Is the chain on the big sprocket at the back when you try to shift from the middle to the small on the front ?

9 - Front Derailleur Adjustment - YouTube


----------



## PnkCrnk (Nov 25, 2010)

jeder212 said:


> Obviously I do too.
> 
> While at work today, I decided to clean and lube all I could. I removed, and soaked the chain in degreaser. I then pulled the rear derailleur off, cleaned and lubed it. Using a toothbrush, I cleaned the rear cassette, the chainrings and the font derailleur. Then lubed the front derailleur, and all my cables. Finished cleaning chain, dried, lubed, and replaced. I tuned the rear derailleur first. I got it shifting smoother than it was when I first got the bike. I'm very happy with it.
> 
> ...


The height does affect the operation of the derailleur so check that it is set properly. Is your derailleur a Shimano? Because you can go to Shimano's techsite (Shimano) and find the technical manual for it. Besides the low and hight limits, you also have to set the intermediate (middle ring) setting for your derailleur. This should be in the manual for your derailleur.


----------



## jeder212 (Oct 1, 2011)

Yesterday I completely removed the derailleur and super cleaned and lubed it. After putting it all back together, it shifts almost perfectly. Sometimes it's quick, sometimes there is a slight hesitation. 

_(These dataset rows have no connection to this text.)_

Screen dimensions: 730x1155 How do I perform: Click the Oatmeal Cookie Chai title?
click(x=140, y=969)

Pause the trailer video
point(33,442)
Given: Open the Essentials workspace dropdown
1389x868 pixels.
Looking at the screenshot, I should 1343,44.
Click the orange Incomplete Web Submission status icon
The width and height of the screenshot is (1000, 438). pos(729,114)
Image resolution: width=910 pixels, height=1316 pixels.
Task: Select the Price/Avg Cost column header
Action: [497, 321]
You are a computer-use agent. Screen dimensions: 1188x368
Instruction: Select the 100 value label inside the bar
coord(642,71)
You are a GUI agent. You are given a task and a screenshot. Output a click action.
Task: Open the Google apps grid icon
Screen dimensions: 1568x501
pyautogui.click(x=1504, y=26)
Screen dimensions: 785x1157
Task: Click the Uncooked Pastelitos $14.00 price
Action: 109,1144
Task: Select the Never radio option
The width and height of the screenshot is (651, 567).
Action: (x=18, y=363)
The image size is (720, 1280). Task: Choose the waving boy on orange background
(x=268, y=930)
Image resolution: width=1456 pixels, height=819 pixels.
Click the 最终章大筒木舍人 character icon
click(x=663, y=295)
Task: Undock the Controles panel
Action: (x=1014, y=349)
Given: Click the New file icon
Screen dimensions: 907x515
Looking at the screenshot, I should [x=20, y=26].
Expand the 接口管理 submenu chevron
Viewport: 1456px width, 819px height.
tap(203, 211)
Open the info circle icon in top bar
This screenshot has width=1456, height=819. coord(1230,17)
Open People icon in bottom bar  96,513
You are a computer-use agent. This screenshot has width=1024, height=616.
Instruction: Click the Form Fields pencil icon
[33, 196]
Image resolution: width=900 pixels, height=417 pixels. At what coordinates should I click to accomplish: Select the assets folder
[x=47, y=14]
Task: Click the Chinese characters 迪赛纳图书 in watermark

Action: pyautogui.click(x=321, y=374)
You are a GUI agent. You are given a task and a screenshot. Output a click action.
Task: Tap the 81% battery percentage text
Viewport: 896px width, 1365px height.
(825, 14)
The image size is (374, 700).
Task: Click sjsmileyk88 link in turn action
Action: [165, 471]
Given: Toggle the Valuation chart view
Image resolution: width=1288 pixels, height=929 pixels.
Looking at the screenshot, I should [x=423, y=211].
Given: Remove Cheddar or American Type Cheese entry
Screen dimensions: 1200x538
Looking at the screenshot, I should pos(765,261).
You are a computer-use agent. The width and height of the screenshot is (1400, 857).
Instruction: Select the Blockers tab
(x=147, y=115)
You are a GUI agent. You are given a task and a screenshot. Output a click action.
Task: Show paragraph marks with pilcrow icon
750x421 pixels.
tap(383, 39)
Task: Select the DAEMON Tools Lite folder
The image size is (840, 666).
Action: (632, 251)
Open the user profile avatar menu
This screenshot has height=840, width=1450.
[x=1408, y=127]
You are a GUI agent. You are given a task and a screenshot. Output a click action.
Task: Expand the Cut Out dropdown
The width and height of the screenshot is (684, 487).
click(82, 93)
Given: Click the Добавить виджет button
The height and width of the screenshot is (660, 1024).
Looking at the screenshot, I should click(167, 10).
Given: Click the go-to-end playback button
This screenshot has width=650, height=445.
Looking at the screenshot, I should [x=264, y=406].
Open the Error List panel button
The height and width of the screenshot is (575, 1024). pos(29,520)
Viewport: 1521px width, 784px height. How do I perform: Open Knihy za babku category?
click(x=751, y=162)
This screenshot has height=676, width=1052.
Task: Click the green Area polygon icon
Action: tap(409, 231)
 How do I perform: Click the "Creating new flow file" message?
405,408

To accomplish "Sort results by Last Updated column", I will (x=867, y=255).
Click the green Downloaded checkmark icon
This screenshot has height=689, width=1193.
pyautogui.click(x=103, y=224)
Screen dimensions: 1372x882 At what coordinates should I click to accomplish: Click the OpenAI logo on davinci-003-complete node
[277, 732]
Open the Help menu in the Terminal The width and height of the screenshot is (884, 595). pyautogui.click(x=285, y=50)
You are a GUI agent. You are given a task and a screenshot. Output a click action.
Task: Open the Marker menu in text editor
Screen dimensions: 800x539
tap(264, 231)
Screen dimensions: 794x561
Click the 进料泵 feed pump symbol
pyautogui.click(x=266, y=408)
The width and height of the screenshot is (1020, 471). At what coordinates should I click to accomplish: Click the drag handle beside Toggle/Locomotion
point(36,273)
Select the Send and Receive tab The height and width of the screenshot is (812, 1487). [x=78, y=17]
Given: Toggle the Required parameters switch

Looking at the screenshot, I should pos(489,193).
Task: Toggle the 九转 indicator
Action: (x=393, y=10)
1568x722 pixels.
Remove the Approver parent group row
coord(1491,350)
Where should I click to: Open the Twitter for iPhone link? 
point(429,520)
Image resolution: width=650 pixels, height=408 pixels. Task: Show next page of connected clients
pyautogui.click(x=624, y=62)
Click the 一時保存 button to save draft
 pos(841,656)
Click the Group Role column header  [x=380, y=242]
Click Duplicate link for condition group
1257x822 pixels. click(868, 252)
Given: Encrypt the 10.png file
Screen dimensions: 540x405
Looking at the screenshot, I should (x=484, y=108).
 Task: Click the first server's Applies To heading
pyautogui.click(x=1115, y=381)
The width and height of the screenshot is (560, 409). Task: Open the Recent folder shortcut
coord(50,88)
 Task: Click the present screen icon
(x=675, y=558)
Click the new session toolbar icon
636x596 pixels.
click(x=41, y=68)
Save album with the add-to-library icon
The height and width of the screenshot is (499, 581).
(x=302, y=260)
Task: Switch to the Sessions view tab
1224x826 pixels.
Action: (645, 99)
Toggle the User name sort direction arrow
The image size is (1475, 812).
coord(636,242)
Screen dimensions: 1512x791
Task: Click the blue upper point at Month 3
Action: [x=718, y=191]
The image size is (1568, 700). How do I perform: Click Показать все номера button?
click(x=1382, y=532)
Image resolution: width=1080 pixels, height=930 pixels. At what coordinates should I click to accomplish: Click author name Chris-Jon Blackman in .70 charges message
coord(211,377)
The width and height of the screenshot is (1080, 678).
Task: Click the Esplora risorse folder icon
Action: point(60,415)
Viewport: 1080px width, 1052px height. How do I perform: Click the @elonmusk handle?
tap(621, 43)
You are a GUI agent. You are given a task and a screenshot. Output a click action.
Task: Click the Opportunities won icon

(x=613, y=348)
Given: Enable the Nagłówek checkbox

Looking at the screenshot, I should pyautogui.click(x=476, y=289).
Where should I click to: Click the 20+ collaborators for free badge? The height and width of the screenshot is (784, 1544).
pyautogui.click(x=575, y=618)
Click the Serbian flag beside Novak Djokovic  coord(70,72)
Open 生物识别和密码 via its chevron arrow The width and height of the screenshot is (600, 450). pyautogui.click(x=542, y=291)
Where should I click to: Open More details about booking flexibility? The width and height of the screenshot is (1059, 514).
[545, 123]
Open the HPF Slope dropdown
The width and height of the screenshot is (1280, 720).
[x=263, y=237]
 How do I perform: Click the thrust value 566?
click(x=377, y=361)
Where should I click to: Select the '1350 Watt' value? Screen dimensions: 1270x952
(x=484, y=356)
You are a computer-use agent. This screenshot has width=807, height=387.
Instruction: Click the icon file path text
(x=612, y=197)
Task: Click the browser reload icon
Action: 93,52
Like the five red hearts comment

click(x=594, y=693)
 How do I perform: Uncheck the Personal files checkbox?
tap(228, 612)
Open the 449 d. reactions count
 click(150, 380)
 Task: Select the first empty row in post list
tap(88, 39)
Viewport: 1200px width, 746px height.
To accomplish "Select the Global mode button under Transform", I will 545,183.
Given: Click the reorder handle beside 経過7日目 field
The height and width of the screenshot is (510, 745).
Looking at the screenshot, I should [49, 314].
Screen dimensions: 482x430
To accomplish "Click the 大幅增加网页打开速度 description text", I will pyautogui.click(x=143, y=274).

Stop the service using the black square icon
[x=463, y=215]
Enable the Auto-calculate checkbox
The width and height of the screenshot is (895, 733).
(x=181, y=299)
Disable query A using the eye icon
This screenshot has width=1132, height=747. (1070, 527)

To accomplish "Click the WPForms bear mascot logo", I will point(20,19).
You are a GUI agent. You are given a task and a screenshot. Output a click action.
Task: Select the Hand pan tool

I couldn't figure out a way to adjust the height yet. It's and E type derailleur, so I'm not sure there is an height adjustment on it.


----------



## cobba (Apr 5, 2007)

jeder212 said:


> I couldn't figure out a way to adjust the height yet. It's and E type derailleur, so I'm not sure there is an height adjustment on it.


What brand & model is it ?


----------



## jeder212 (Oct 1, 2011)

cobba said:


> What brand & model is it ?


It's a Shimano FD-M330.


----------



## PnkCrnk (Nov 25, 2010)

I'm not sure about the height adjustment for E-type derailleurs, maybe it can't be adjusted up or down. Here's the link to your derailleur's installation and adjustment manual: FD-M330.

Check that your cables are moving smoothly and not snagging. Also check that the bottom bracket was not replaced with one that has the wrong specs, and that the right number and widths of spacers, if any, are there.


----------



## Gildnerb (Sep 23, 2011)

I have the same bike and front deraillur. When the chain is on the middle chain ring, a few of the teeth on the large chain ring hit the front deraillur. I can't adjust the height of it so is there anything else I can do?


----------